__Objetivo planteado__
Reescribe como lista numerada todas las líneas de los datos siguientes y deja fuera las que estén en blanco.
---- Datos disponibles
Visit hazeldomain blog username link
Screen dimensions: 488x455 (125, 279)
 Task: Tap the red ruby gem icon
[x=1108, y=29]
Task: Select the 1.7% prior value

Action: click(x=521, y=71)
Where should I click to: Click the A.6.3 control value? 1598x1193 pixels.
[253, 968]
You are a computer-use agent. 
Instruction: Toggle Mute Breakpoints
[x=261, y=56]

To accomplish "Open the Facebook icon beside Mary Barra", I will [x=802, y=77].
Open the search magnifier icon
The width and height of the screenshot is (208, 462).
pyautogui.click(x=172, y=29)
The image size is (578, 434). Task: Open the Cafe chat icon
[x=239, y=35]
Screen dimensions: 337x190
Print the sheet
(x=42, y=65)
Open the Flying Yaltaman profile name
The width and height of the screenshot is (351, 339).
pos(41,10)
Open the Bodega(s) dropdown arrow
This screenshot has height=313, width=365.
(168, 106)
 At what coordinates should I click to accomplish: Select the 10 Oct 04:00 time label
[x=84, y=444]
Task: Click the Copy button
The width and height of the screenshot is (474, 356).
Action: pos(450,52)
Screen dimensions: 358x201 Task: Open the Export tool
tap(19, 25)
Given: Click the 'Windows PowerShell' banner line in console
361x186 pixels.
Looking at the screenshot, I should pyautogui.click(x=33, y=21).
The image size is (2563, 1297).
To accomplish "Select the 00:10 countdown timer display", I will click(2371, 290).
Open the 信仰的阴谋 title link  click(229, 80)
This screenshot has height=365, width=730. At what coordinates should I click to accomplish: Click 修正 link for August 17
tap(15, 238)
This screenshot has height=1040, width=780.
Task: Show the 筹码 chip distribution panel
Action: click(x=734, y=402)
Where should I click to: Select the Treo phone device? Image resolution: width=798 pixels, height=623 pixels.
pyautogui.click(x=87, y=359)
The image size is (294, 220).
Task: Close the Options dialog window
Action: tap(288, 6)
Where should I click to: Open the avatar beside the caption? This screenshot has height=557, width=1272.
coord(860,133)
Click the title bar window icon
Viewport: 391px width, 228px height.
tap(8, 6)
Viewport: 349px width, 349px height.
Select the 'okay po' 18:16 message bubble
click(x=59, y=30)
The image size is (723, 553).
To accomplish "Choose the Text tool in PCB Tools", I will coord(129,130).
--------
__Solución escrita__
1. Visit hazeldomain blog username link
2. Screen dimensions: 488x455 (125, 279)
3.  Task: Tap the red ruby gem icon
4. [x=1108, y=29]
5. Task: Select the 1.7% prior value
6. Action: click(x=521, y=71)
7. Where should I click to: Click the A.6.3 control value? 1598x1193 pixels.
8. [253, 968]
9. You are a computer-use agent. 
10. Instruction: Toggle Mute Breakpoints
11. [x=261, y=56]
12. To accomplish "Open the Facebook icon beside Mary Barra", I will [x=802, y=77].
13. Open the search magnifier icon
14. The width and height of the screenshot is (208, 462).
15. pyautogui.click(x=172, y=29)
16. The image size is (578, 434). Task: Open the Cafe chat icon
17. [x=239, y=35]
18. Screen dimensions: 337x190
19. Print the sheet
20. (x=42, y=65)
21. Open the Flying Yaltaman profile name
22. The width and height of the screenshot is (351, 339).
23. pos(41,10)
24. Open the Bodega(s) dropdown arrow
25. This screenshot has height=313, width=365.
26. (168, 106)
27.  At what coordinates should I click to accomplish: Select the 10 Oct 04:00 time label
28. [x=84, y=444]
29. Task: Click the Copy button
30. The width and height of the screenshot is (474, 356).
31. Action: pos(450,52)
32. Screen dimensions: 358x201 Task: Open the Export tool
33. tap(19, 25)
34. Given: Click the 'Windows PowerShell' banner line in console
35. 361x186 pixels.
36. Looking at the screenshot, I should pyautogui.click(x=33, y=21).
37. The image size is (2563, 1297).
38. To accomplish "Select the 00:10 countdown timer display", I will click(2371, 290).
39. Open the 信仰的阴谋 title link  click(229, 80)
40. This screenshot has height=365, width=730. At what coordinates should I click to accomplish: Click 修正 link for August 17
41. tap(15, 238)
42. This screenshot has height=1040, width=780.
43. Task: Show the 筹码 chip distribution panel
44. Action: click(x=734, y=402)
45. Where should I click to: Select the Treo phone device? Image resolution: width=798 pixels, height=623 pixels.
46. pyautogui.click(x=87, y=359)
47. The image size is (294, 220).
48. Task: Close the Options dialog window
49. Action: tap(288, 6)
50. Where should I click to: Open the avatar beside the caption? This screenshot has height=557, width=1272.
51. coord(860,133)
52. Click the title bar window icon
53. Viewport: 391px width, 228px height.
54. tap(8, 6)
55. Viewport: 349px width, 349px height.
56. Select the 'okay po' 18:16 message bubble
57. click(x=59, y=30)
58. The image size is (723, 553).
59. To accomplish "Choose the Text tool in PCB Tools", I will coord(129,130).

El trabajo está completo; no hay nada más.